Japanese Jazz – or Japanese music in general really – has a tendency to be excessively polished. And while I like my music a little on the clean side, the soul sometimes gets washed out in the process. Whether it’s the fact that she lives in America these days, I don’t know, but Hiromi’s found the balance between polish and structure on one side and wild abandon on the other. The former is quite clear in the very strongly composed melodic themes on this album, the latter in the improvisations by all three musicians involved.

Melodically, ‘Spark’ has a very dreamy, almost fairytale-like atmosphere. As band leader, Hiromi seems to make sure that the virtuosity of the entire trio doesn’t get in the way of those main melodies. Of course, Phillips’ powerhouse drumming and remarkable control over the strength of his hits plays a pivotal role in the album’s rhythmic strength – though I think his carefully crafted sound is the main merit of his presence here – but it never gets too busy. Jackson especially has no problem taking backseat to the composition, but then again: he’s a master of the groove, so why not use him as such?

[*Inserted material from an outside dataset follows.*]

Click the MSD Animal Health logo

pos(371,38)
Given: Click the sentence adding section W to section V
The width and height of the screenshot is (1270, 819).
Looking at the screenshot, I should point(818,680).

In a way, the opening title track sums up the album quite well. After a slow fade-in, there’s an upbeat melody carrying the song before moving into more visceral improvisations that never go out of line. The rest of the record moves back and forth between relaxed (the almost Bluesy ‘Indulgence’, the seventies Herbie Hancock-esque ‘What Will Be, Will Be’) and propulsive (the choppy ‘Wonderland’, closing track ‘All’s Well’), sometimes even within the same song (the dramatic ‘Dilemma’). ‘Wake Up And Dream’ feels like a classical piano piece, while ‘Take Me Away’ is a special track; Jackson uses his instrument in an almost guitar-like fashion, after which the song moves through multiple hypnotizing climaxes.

Through several years of experience as a music journalist, I’ve grown a little suspicious of artists that are hyped. In case of Hiromi, it is fully justified. She can obviously play her heart out, but what made the attention last for the decade and a half that she’s been profesionally active now is that she’s able to channel that virtuosity into tunes that are crafted so well that you can call them songs. And that isn’t necessarily the case for Jazz artists. Also, she’s found the perfect people to accompany her in Jackson and Phillips. ‘Spark’ is easily Hiromi’s crowning achievement thus far and leaves a promising path open for the future.